Da música natalina à geopolítica: a curiosa cena do protesto
Naquilo que sem dúvida parece ser a combinação mais surreal do ano, o vocalista do Café Tacvba, Rubén Albarrán, decidiu que o cenário ideal para uma análise geopolística de alta tensão não era um fórum de debate, mas um concerto da Orquestra Pérez Prado no coração do Zócalo da capital. Entre notas de mambo e o espírito festivo das “Luzes de Inverno”, Albarrán deixou cair a pérola da noite: “Trump é um terrorista!”. Porque, claro, nada diz “Boas Festas” como rotular um ex-presidente americano de terrorista na frente de centenas de famílias que estavam apenas esperando para ouvir “Mambo No. 5”.
O motivo desta joia discursiva foi, segundo o músico, a incursão dos Estados Unidos em território venezuelano e a captura de seu presidente, Nicolás Maduro. Albarrán, com a solenidade de quem anuncia o próximo tema, declarou: “Hoje é um dia triste para a América Latina”. Imediatamente a seguir, esclareceu, para tranquilidade dos puristas, que a sua posição não era propriamente um endosso ao regime chavista, mas sim uma condenação da “acção violenta dos EUA para ocupar um país livre e soberano”. Uma linha vermelha fina, muito fina, que certamente todos os participantes puderam apreciar entre a agitação e as crianças pedindo algodão doce.
O menu completo do ativismo expresso
Mas por que limitar-se a um único tópico? Aproveitando que o microfone estava aberto e o público cativo, o artista completou a sua discurso político com um combo de causas. Levantou palavras de ordem em defesa da água (elemento vital, aliás, também para misturar ponche) e, como toque final, pediu o boicote à próxima Copa do Mundo, em junho. Um golpe de mestre: depois de ficar indignado com a soberania de uma nação, o que poderia ser melhor do que planejar a sabotagem do evento esportivo mais assistido do planeta? A transição foi tão natural quanto passar de uma canção de natal para um grito de guerra.

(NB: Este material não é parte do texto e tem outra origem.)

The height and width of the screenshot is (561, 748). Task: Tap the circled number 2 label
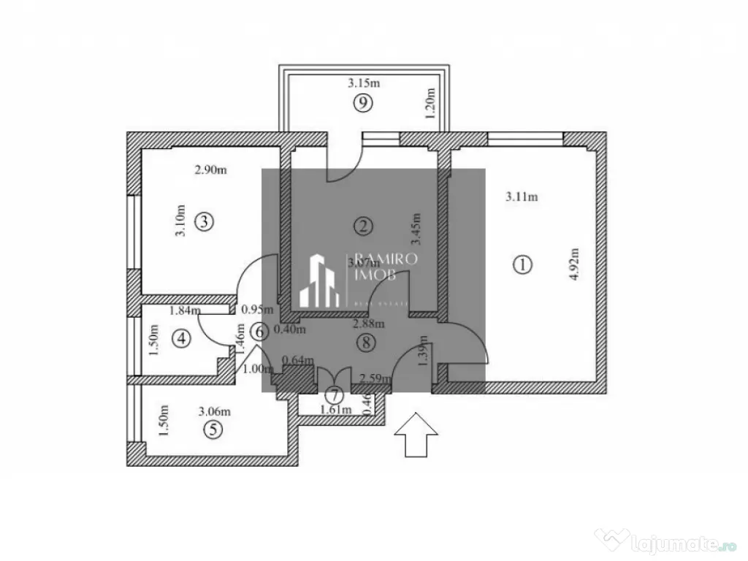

O evento, concebido para ser uma celebração de inverno e de família, foi assim transformado numa manifestação de protesto improvisada. É de se perguntar se os organizadores esperavam essa reviravolta. A fala foi entre o roteiro de iluminação e os ensaios da orquestra? A imagem do músico discursando sobre o intervencionismo estrangeiro diante de uma cena de Natal é uma daquelas que resume perfeitamente os tempos atuais: a fronteira entre o entretenimento, o ativismo social e o comentário internacional é mais tênue do que o significado da letra de “La Muralla”.
A atitude de Albarrán levanta, com seu estilo habitual, uma questão incômoda e cômica ao mesmo tempo: algum palco com público se tornou uma plataforma válida para lançar proclamações de alcance global? Sob esta lógica, em breve poderemos ouvir análises da crise climática durante um espectáculo de palhaços, ou um apelo à reforma fiscal a meio de um jogo de basebol. O ativismo expresso, rápido, sem filtros e nos lugares mais inesperados, parece ser a nova norma. É claro que a eficácia de misturar um mambo com um apelo ao boicote ao Campeonato do Mundo está sujeita a avaliação. Quantos dos presentes, entre espanto e confusão, escreveram mentalmente “cancelar assinatura de serviços de streaming esportivo” junto com “comprar a árvore de Natal”?